Now if even this is now prohibited here, just let me know and I would be more than happy to not contribuite anymore.

Wow! this thread has turn into some kind of knowledge debate 😕 If I click on "stop notifications" will stop them for this thread or for all discussions?

Rayced wrote:

Why do I have to do that when there are real experts doing that in the right way (ie following the procedure I've mentioned and that anyone can read on a textbook about computer forensic)?

Because there are no "real experts" taking part in this discussion. Please study the Terms of Use for this site. Note that when possible you should test your submissions on your own computer before you post it. Thomas has done that & has published links to detailed info about how he did that.

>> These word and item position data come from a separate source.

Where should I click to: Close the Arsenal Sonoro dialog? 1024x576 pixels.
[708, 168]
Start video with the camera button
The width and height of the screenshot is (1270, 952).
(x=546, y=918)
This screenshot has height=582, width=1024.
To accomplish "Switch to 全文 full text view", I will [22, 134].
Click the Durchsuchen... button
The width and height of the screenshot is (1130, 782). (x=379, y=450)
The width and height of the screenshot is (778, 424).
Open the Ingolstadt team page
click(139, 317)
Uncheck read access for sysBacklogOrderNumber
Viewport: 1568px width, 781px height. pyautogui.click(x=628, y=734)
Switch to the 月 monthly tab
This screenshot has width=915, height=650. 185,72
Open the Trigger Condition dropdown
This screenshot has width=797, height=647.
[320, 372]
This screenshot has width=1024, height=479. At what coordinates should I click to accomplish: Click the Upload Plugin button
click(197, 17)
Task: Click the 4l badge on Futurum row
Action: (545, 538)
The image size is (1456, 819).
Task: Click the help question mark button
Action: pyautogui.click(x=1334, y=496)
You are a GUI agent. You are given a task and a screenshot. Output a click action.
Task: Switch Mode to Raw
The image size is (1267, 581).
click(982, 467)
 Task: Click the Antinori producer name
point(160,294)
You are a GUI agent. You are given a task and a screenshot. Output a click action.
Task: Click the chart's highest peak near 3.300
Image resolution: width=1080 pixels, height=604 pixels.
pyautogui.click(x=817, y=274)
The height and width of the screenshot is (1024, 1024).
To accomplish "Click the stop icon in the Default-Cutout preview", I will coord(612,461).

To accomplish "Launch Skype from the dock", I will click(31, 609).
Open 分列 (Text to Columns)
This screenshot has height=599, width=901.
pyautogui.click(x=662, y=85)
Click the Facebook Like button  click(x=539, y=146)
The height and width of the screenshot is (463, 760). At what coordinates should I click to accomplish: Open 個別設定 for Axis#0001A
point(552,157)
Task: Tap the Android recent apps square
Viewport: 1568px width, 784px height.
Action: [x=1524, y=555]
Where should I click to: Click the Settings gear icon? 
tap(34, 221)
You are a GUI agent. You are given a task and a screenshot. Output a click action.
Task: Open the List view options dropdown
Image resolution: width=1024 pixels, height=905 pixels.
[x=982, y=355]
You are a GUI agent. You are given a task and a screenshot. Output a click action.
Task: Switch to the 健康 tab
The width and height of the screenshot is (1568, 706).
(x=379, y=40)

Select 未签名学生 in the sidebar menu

You haven't tested anything. You have made some vague references to textbooks (without actually naming even a single one), mentioned some names you seem to be implying are somehow the only experts capable of defining standards for effective malware detection, tossed in a few buzzwords (sometimes without regard for their proper use), & claimed it is "a plethora of useful informations."

You have not provided anything substantive or based anything on your own efforts to analyse this malware. You have just found fault with the techniques of someone who has.

If you want to contribute something useful, nothing is stopping you from compiling & implementing your own deployment of Osiris or whatever other "standards tools" you want to use, applying that to an analysis of this malware's capabilities, & publishing your findings. You are the one claiming to know the proper steps, or at least which ones Thomas didn't follow.

If you can provide a factual rather than speculative basis for the need to "re-install to factory" (and an explanation of what exactly that is supposed to mean) if infected by this particular malware, I'm sure everyone so affected would be most grateful.

Ok, you were just trolling in a different thread as you admitted about this matter.

I've added some different points of view to the discussion. Now let's get pragmatic, ok?

1. while the machine is opened by the trojan horse do you think someone's can't scale Unix privileges using one of the BSD known flaws and install something else? If this didn't happened while Mr. Reed's tests doesn't mean it couldn't had happened to other people that were and are still having the trojan horse active on their machines.
2. I've mentioned that to do a more scientific study of this malware at least it must be used a tool like Osiris, ovvero a Host Integrity Monitor system. I've mentioned that not because I'm inventing it, but because people that are in IT security far before Mr. Reed and were also published (which maybe makes them a little more credible than a very good hobbyist) suggest and uses those kind of tools with security incidents.
3. I've also pointed that a network study of the malware made via Little Snitch can't be that reliable as one done using ipfw firewall; still this is something well known.
4. I'm going further. Mr Reeds suggests just to get rid of those files the malware installs. Since what I wrote at point n.1, it is probably better at least to re-install the latest Combo Mac Os X update if not re-install the system from scratch.

Let's get back on "philosophy" now.

This a matter of attitude towards people like me and ds store who are just trying to say "hey don't assume everything is like it resemble with something like this". The answers we got, instead of being technical explanations were on the tone of "you are insulting me cause you don't agree with my methods ⚠", or "you want people to be scared and lock their computers in a basement". While, for example, mr ds store has pointed out something very basilar on Safari's security, even reported in Apple's official guide to securely config Mac Os X, which is to disable the open safe download documents feature.

About me doing a study of this malware: I would do that for fun if actually I had every original firmware of my Apple hardware that was shipped from the factory together with them on physical support. That is for both to better study the malware itself and also in order to get my computer back at a safe install.